I recently began reading Diarmaid MacCulloch’s The Reformation, which by all accounts is a magisterial history. And about a hundred pages in, it sure looks like it. But here’s a curiosity: MacCulloch announces in his introduction that he’s going to add, in an appendix, a few central documents that will enable his readers to understand what these people — the objects of his historical scrutiny — cared about, argued about, and fought about. And what are those documents? The Augsburg Confession, perhaps? Documents from the Council of Trent? No: he means the Ten Commandments, the Lord’s Prayer, the Ave Maria, the the Apostles’ and Nicene creeds.
MacCulloch calls this “the minimum kit that those caught up in the Reformation would have had at their disposal.” Fair enough, though I suspect that almost everyone’s “kit” was rather larger, though in varying ways. But I can't help wondering what someone would make of this very large book (750 pages in quite small print) who didn't already have a good grasp of those documents. Would someone to whom the Lord’s Prayer is unknown even pick up this book? Would someone who doesn't know the Creeds be able to make sense of the narrative, of the theological arguments that are a significant (though not the largest) part of it?

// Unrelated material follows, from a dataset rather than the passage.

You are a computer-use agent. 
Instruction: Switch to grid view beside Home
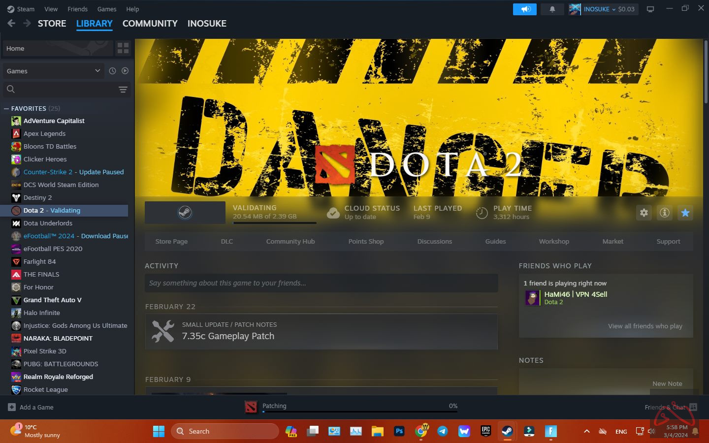[x=123, y=48]
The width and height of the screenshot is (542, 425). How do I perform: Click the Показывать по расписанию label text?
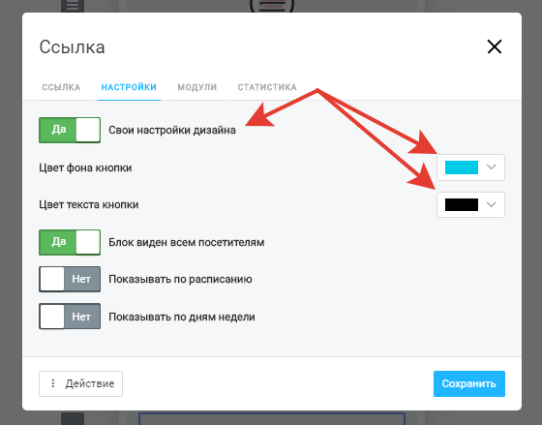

I understand that writers today cannot assume a level of cultural literacy that was common in the past; and I know from experience that trade publishers are constantly aware of this problem. But the addition of this “kit” to this particular book, which would seem to demand a certain level of historical knowledge from anyone who might happen to pick it up, seems odd. I wonder if the appendix was MacCulloch’s idea or his editors’.